(Saved entries)

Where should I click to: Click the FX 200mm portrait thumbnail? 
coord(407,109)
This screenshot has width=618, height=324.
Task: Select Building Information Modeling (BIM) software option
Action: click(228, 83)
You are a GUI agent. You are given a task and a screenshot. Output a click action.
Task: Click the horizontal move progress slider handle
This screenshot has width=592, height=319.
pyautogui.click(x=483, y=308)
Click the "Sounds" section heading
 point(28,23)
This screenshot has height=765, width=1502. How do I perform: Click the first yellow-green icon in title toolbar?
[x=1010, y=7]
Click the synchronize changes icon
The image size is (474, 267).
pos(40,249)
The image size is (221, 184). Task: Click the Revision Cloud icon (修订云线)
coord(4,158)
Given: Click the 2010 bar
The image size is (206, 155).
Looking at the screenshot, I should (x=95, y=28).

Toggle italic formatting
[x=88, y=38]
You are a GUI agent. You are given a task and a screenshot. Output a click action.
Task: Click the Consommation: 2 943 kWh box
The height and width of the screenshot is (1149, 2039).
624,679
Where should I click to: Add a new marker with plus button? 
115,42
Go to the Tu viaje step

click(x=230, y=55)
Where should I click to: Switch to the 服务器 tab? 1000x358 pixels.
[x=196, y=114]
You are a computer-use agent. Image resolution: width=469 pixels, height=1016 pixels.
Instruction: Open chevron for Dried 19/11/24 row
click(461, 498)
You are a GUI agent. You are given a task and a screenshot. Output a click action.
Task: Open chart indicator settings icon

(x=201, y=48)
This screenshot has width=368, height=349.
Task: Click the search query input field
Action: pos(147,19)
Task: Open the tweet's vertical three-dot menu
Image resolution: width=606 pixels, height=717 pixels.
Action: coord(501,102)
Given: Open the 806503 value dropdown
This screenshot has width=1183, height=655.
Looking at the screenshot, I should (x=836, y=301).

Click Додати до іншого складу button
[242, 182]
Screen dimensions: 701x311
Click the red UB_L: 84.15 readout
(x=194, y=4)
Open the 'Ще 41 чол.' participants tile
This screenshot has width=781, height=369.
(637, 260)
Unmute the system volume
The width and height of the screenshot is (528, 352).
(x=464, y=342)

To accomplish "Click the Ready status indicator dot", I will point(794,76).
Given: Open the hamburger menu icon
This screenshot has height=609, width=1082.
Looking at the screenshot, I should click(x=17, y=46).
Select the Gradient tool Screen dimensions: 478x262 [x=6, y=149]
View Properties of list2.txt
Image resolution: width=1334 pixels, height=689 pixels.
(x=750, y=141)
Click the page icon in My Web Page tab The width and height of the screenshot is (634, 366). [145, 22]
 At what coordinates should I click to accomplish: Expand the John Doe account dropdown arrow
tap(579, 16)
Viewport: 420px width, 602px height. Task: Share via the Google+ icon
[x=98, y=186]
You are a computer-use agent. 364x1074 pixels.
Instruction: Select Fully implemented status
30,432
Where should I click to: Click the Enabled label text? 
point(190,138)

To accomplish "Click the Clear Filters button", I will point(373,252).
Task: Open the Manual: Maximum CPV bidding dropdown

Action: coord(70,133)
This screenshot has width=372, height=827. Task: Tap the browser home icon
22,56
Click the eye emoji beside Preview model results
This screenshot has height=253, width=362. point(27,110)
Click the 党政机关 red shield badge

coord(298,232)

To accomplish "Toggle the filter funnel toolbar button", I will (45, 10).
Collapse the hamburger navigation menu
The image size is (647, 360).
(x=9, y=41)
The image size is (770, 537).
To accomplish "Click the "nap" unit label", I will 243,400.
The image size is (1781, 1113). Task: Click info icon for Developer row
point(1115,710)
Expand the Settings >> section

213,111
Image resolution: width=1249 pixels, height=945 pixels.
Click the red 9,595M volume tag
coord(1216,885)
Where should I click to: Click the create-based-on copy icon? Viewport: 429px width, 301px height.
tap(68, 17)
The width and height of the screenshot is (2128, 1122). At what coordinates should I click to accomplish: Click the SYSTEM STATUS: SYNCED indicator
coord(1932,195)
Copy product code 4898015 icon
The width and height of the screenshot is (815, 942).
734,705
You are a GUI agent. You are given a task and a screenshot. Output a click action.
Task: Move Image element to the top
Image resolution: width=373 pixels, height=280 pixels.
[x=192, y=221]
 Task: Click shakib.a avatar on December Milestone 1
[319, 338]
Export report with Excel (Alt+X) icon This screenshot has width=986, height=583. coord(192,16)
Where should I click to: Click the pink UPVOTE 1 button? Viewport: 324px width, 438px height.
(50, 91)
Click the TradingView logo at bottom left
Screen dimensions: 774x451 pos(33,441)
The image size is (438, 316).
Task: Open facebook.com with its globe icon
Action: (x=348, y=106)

## Required work:
Can you repeat all the rows above, swapping "GUI agent" for "screen agent" and leaving everything else as it stands?

## Answer for this exercise:
Where should I click to: Click the FX 200mm portrait thumbnail? 
coord(407,109)
This screenshot has width=618, height=324.
Task: Select Building Information Modeling (BIM) software option
Action: click(228, 83)
You are a screen agent. You are given a task and a screenshot. Output a click action.
Task: Click the horizontal move progress slider handle
This screenshot has width=592, height=319.
pyautogui.click(x=483, y=308)
Click the "Sounds" section heading
 point(28,23)
This screenshot has height=765, width=1502. How do I perform: Click the first yellow-green icon in title toolbar?
[x=1010, y=7]
Click the synchronize changes icon
The image size is (474, 267).
pos(40,249)
The image size is (221, 184). Task: Click the Revision Cloud icon (修订云线)
coord(4,158)
Given: Click the 2010 bar
The image size is (206, 155).
Looking at the screenshot, I should (x=95, y=28).

Toggle italic formatting
[x=88, y=38]
You are a screen agent. You are given a task and a screenshot. Output a click action.
Task: Click the Consommation: 2 943 kWh box
The height and width of the screenshot is (1149, 2039).
624,679
Where should I click to: Add a new marker with plus button? 
115,42
Go to the Tu viaje step

click(x=230, y=55)
Where should I click to: Switch to the 服务器 tab? 1000x358 pixels.
[x=196, y=114]
You are a computer-use agent. Image resolution: width=469 pixels, height=1016 pixels.
Instruction: Open chevron for Dried 19/11/24 row
click(461, 498)
You are a screen agent. You are given a task and a screenshot. Output a click action.
Task: Open chart indicator settings icon

(x=201, y=48)
This screenshot has width=368, height=349.
Task: Click the search query input field
Action: pos(147,19)
Task: Open the tweet's vertical three-dot menu
Image resolution: width=606 pixels, height=717 pixels.
Action: coord(501,102)
Given: Open the 806503 value dropdown
This screenshot has width=1183, height=655.
Looking at the screenshot, I should (x=836, y=301).

Click Додати до іншого складу button
[242, 182]
Screen dimensions: 701x311
Click the red UB_L: 84.15 readout
(x=194, y=4)
Open the 'Ще 41 чол.' participants tile
This screenshot has width=781, height=369.
(637, 260)
Unmute the system volume
The width and height of the screenshot is (528, 352).
(x=464, y=342)

To accomplish "Click the Ready status indicator dot", I will point(794,76).
Given: Open the hamburger menu icon
This screenshot has height=609, width=1082.
Looking at the screenshot, I should click(x=17, y=46).
Select the Gradient tool Screen dimensions: 478x262 [x=6, y=149]
View Properties of list2.txt
Image resolution: width=1334 pixels, height=689 pixels.
(x=750, y=141)
Click the page icon in My Web Page tab The width and height of the screenshot is (634, 366). [145, 22]
 At what coordinates should I click to accomplish: Expand the John Doe account dropdown arrow
tap(579, 16)
Viewport: 420px width, 602px height. Task: Share via the Google+ icon
[x=98, y=186]
You are a computer-use agent. 364x1074 pixels.
Instruction: Select Fully implemented status
30,432
Where should I click to: Click the Enabled label text? 
point(190,138)

To accomplish "Click the Clear Filters button", I will point(373,252).
Task: Open the Manual: Maximum CPV bidding dropdown

Action: coord(70,133)
This screenshot has width=372, height=827. Task: Tap the browser home icon
22,56
Click the eye emoji beside Preview model results
This screenshot has height=253, width=362. point(27,110)
Click the 党政机关 red shield badge

coord(298,232)

To accomplish "Toggle the filter funnel toolbar button", I will (45, 10).
Collapse the hamburger navigation menu
The image size is (647, 360).
(x=9, y=41)
The image size is (770, 537).
To accomplish "Click the "nap" unit label", I will 243,400.
The image size is (1781, 1113). Task: Click info icon for Developer row
point(1115,710)
Expand the Settings >> section

213,111
Image resolution: width=1249 pixels, height=945 pixels.
Click the red 9,595M volume tag
coord(1216,885)
Where should I click to: Click the create-based-on copy icon? Viewport: 429px width, 301px height.
tap(68, 17)
The width and height of the screenshot is (2128, 1122). At what coordinates should I click to accomplish: Click the SYSTEM STATUS: SYNCED indicator
coord(1932,195)
Copy product code 4898015 icon
The width and height of the screenshot is (815, 942).
734,705
You are a screen agent. You are given a task and a screenshot. Output a click action.
Task: Move Image element to the top
Image resolution: width=373 pixels, height=280 pixels.
[x=192, y=221]
 Task: Click shakib.a avatar on December Milestone 1
[319, 338]
Export report with Excel (Alt+X) icon This screenshot has width=986, height=583. coord(192,16)
Where should I click to: Click the pink UPVOTE 1 button? Viewport: 324px width, 438px height.
(50, 91)
Click the TradingView logo at bottom left
Screen dimensions: 774x451 pos(33,441)
The image size is (438, 316).
Task: Open facebook.com with its globe icon
Action: (x=348, y=106)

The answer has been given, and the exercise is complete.